*** Records for processing

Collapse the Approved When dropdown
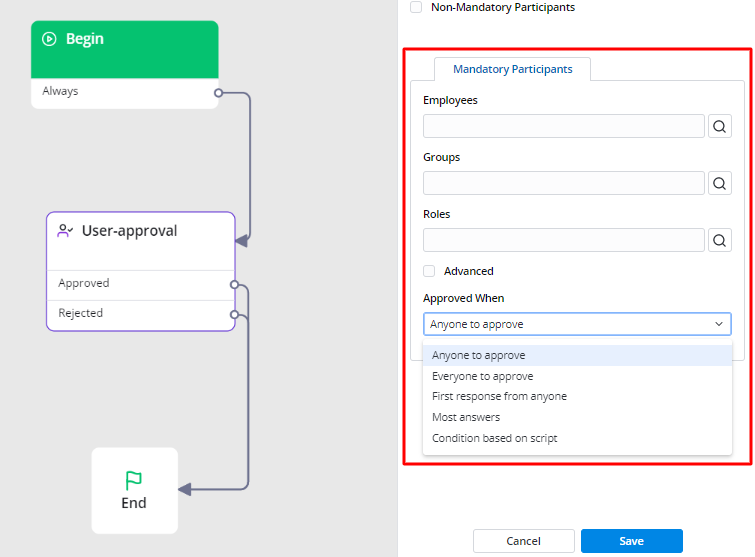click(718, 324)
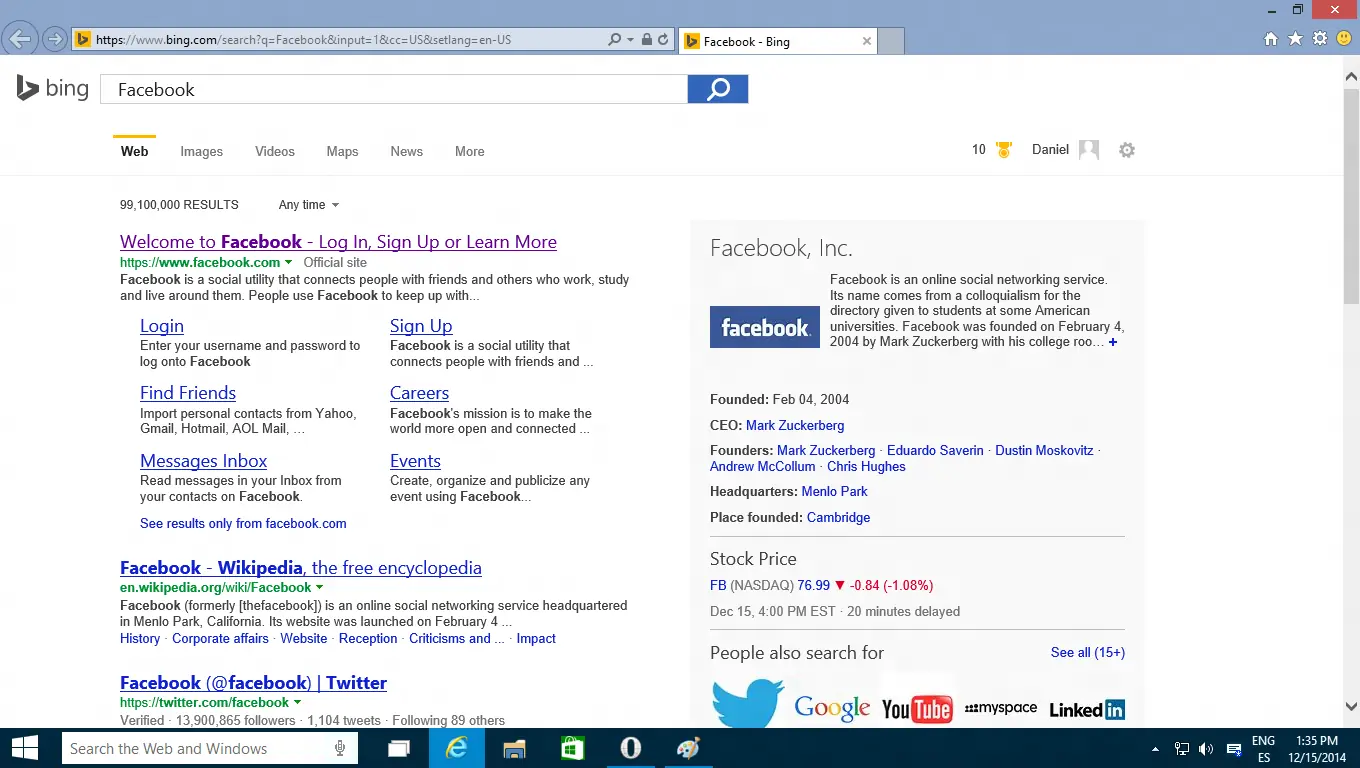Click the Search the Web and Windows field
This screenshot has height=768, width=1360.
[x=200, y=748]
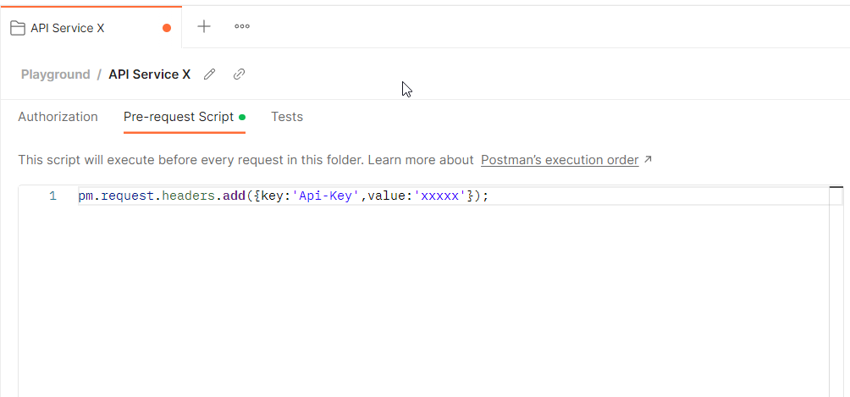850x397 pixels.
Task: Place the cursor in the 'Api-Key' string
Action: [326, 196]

******

**Work required**
Count the lines in the entries above that contain the string "Approved", with case counting, and reply with only the number.

**Written answer**
1